Work instruction 1: List the forms of donation named in the CLL Bloodline text below.
Work instruction 2: According to the CLL Bloodline text below, how many clonal cells per microliter of blood are required to diagnose CLL?
Work instruction 3: From the CLL Bloodline text below, print the stretch from "The correct answer" through "count exceeds 5000.".

Text passage:
- - -

Over the course of a year of monthly meetings, The CLL Bloodline will teach the BASICS needed to understand CLL, bring news, help with the acronym and new vocabulary, and offer simple fun quizzes.
MONTHLY QUIZ: CLL (chronic lymphocytic leukemia) and SLL (small lymphocytic lymphoma)
- Are entirely different unrelated cancers.
- Are related but different cancers.
- Are the identical cancers in different parts of the body; SLL in the nodes only, CLL in the blood and maybe the lymph nodes.
- SLL may become CLL.
- 3 and 4 are correct.
The correct answer is #5. To diagnosis CLL there must be > 5000 clonal cells per microliter (μl) of blood. In SLL, clonal cells with the identical immunophenotyping (genetic fingerprinting), as in CLL, are found in at least one lymph node, but there are < 5000 of these cells per μl of blood. SLL becomes CLL if the count exceeds 5000.
NEWS:
As 2020 draws to a close we are asking for your help in supporting our efforts to continue to do everything we possibly can to save the lives of CLL patients. The resources provided by donors like you made it possible for us to pivot when COVID-19 struck with new virtual support groups and online education. It allowed us to distribute thousands of lifesaving KN95 masks to our vulnerable CLL patients and their caregivers and develop official COVID-19 triage and work statements that are saving lives. Donations of cash, cars, trucks, stocks, artwork and much more can be transformed into action to benefit our CLL community. The CLL Society is invested in your long life. Please invest in the long life of the CLL Society. You can donate safely through the website. Thank you!

- - -

Information supplied:
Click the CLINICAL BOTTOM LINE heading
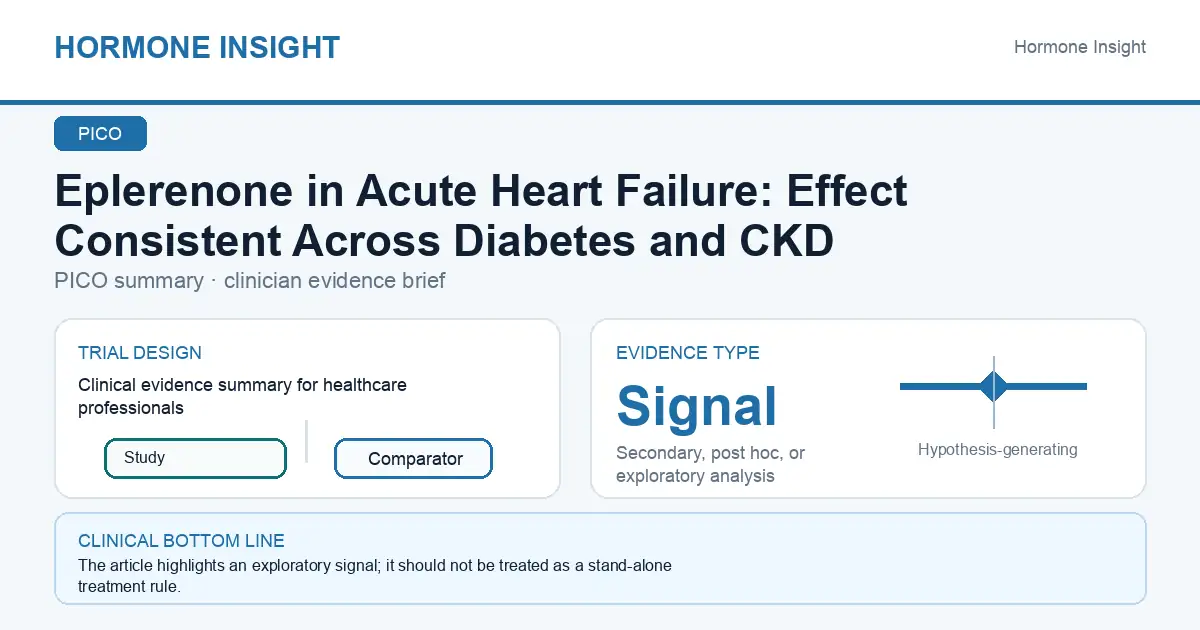This screenshot has height=630, width=1200. point(181,541)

- - -

Exercise result 1: Cash, cars, trucks, stocks, artwork

Exercise result 2: More than 5000 clonal cells per microliter of blood.

Exercise result 3:
The correct answer is #5. To diagnosis CLL there must be > 5000 clonal cells per microliter (μl) of blood. In SLL, clonal cells with the identical immunophenotyping (genetic fingerprinting), as in CLL, are found in at least one lymph node, but there are < 5000 of these cells per μl of blood. SLL becomes CLL if the count exceeds 5000.